### Word and element location data
-- START --

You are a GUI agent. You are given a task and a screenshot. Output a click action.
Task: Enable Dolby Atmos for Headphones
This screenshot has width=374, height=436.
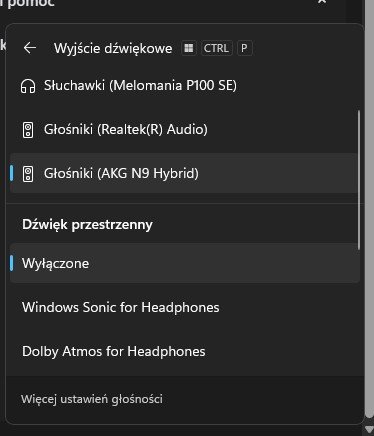click(x=185, y=351)
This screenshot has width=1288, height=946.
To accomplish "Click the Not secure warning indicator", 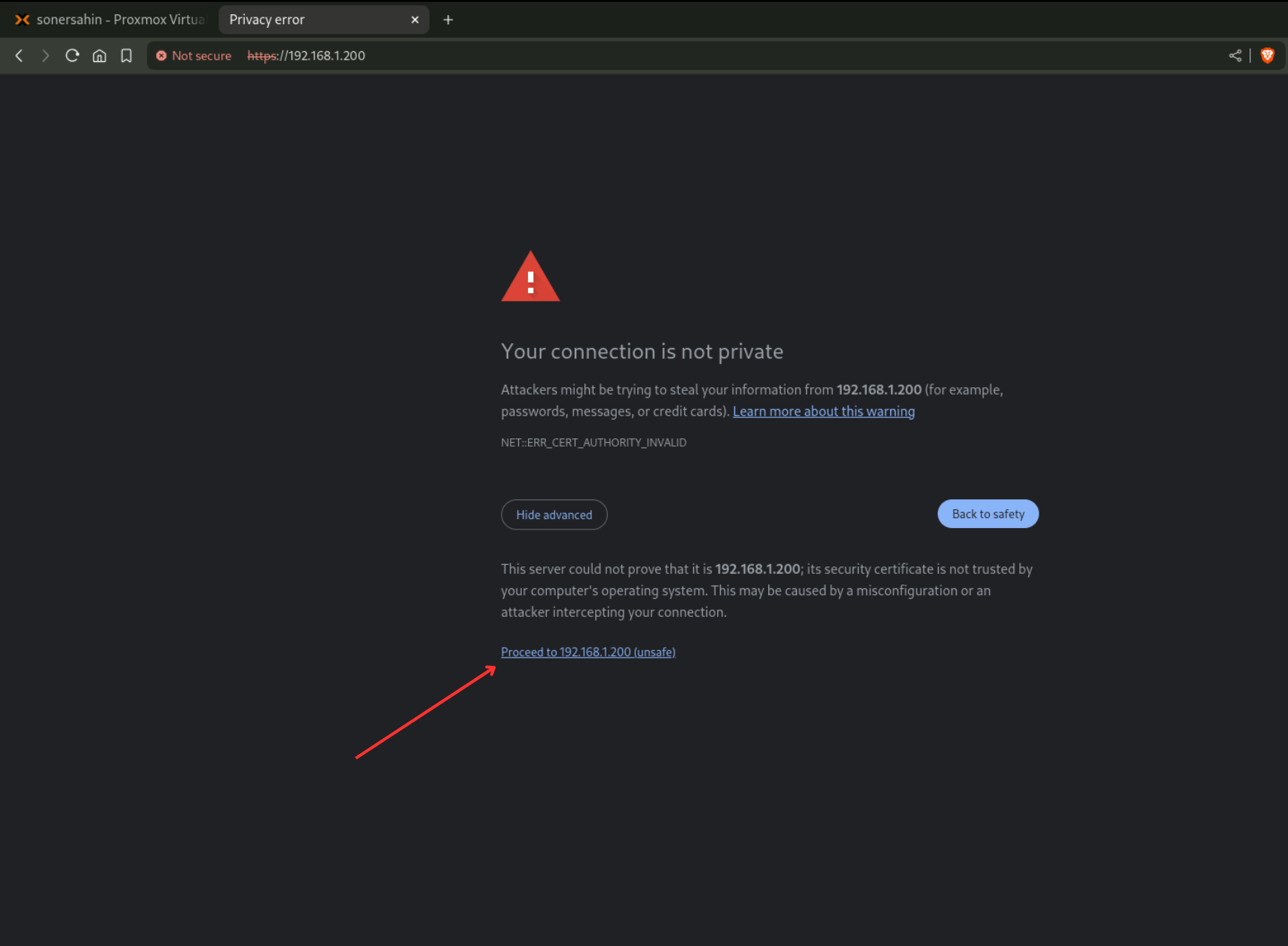I will (194, 56).
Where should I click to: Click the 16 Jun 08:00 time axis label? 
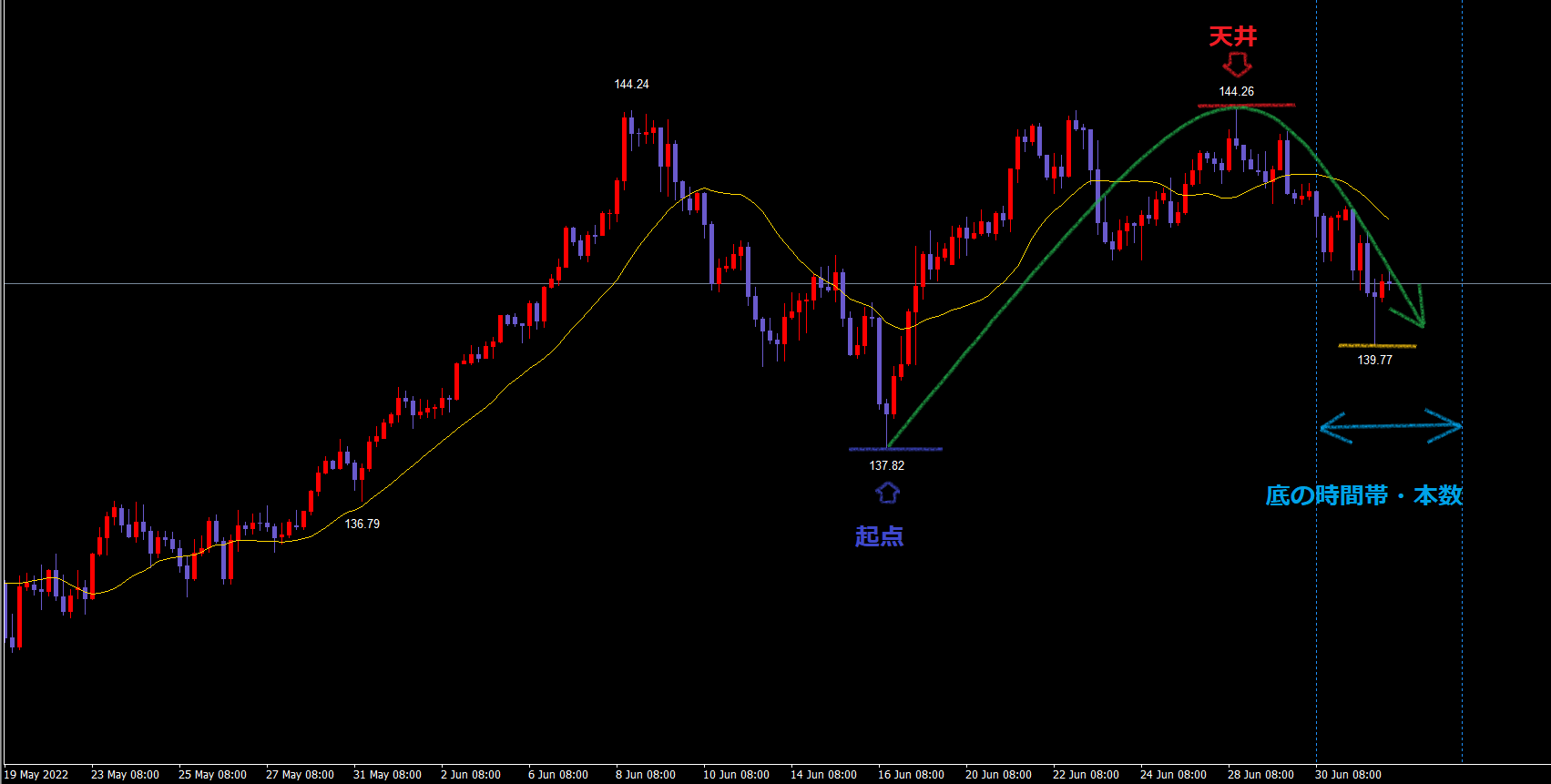click(911, 774)
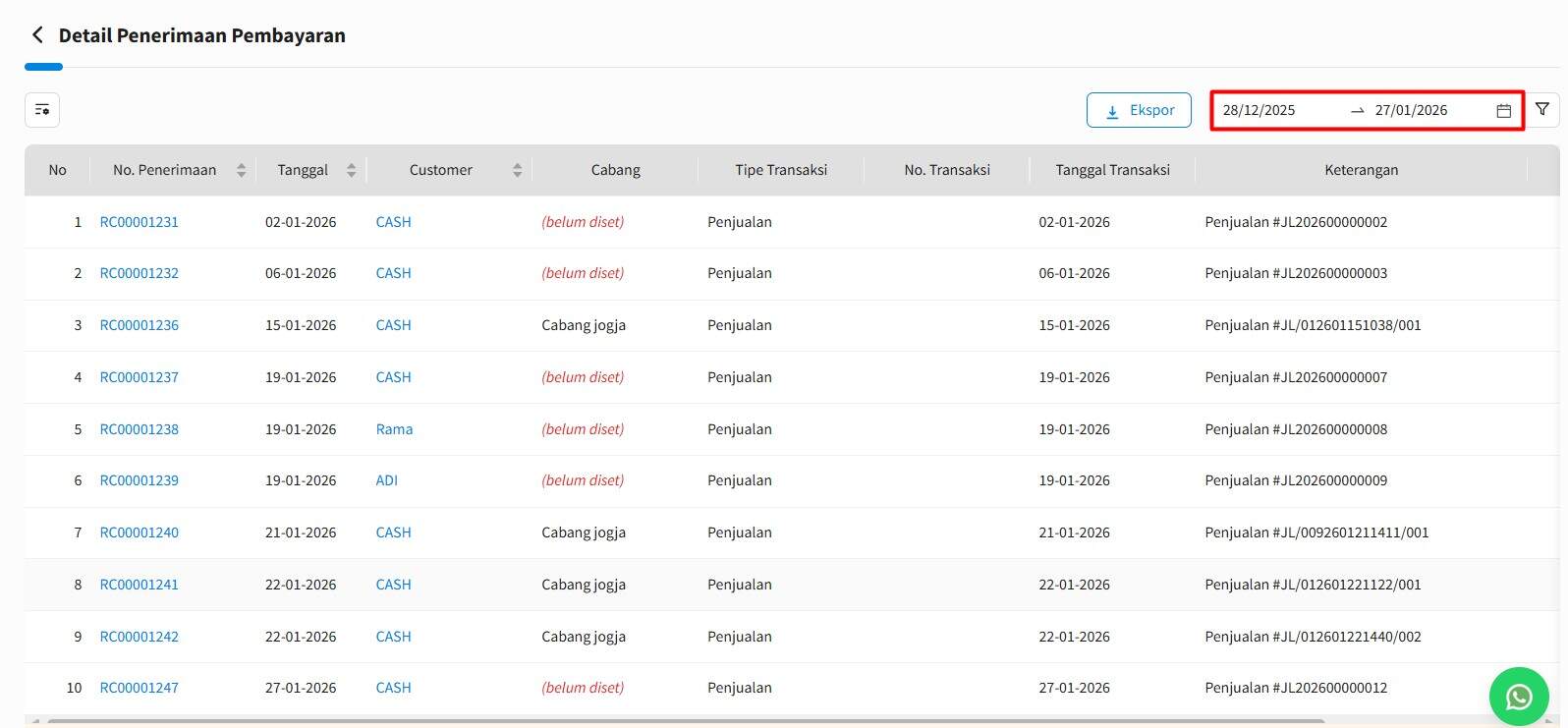Open receipt RC00001236 link

point(140,325)
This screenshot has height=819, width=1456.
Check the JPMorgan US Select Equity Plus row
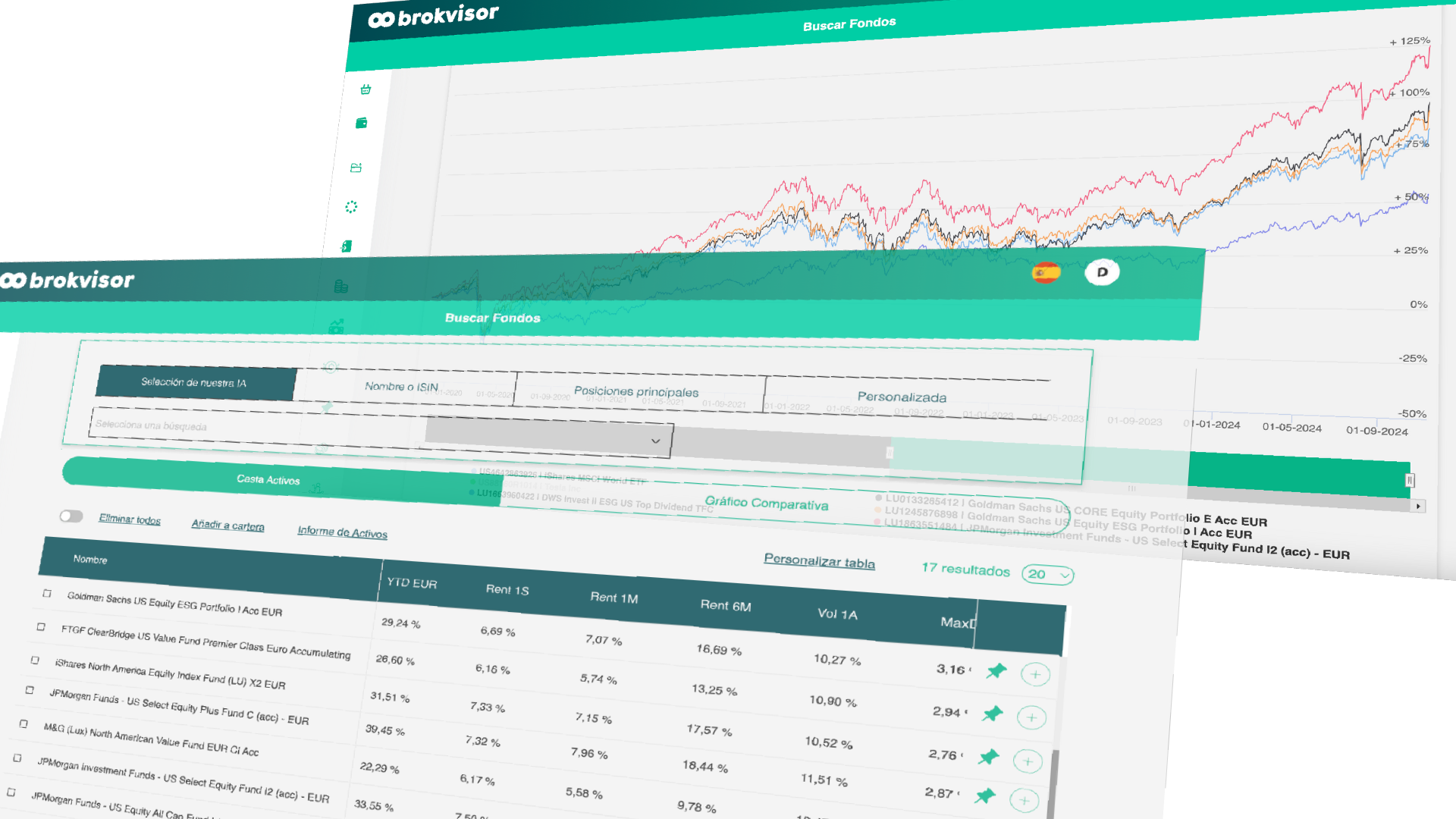(x=30, y=690)
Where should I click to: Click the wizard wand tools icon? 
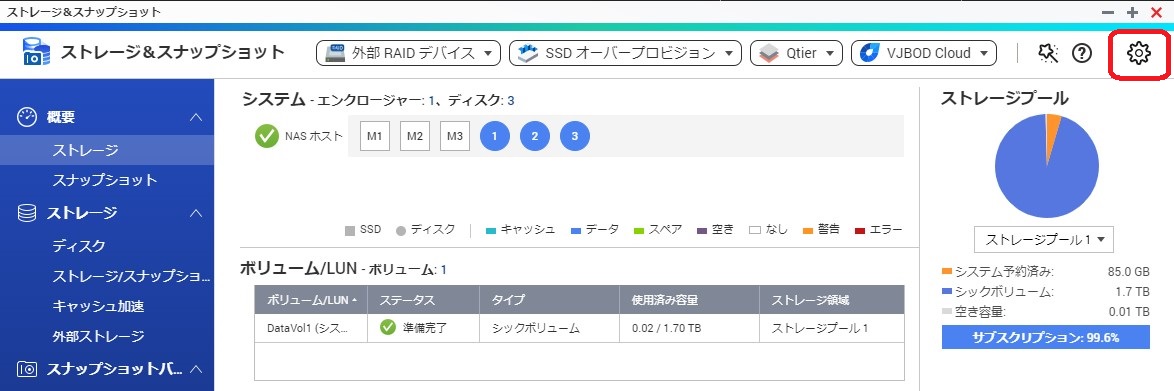[x=1047, y=53]
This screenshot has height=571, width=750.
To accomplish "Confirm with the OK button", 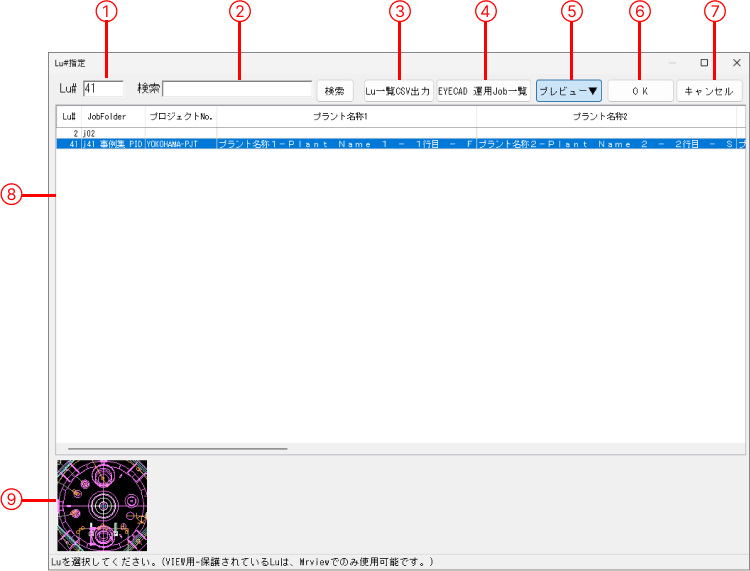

-- END --

Please copy the part of the data that opens with the line containing "Where should I click to: Click the wizard" and closes with the end of the data, substituting "Accept" for "Confirm" and leaving everything else unchanged. Omit the pictures from your answer.

Where should I click to: Click the wizard wand tools icon? 
[x=1047, y=53]
This screenshot has height=571, width=750.
To accomplish "Accept with the OK button", 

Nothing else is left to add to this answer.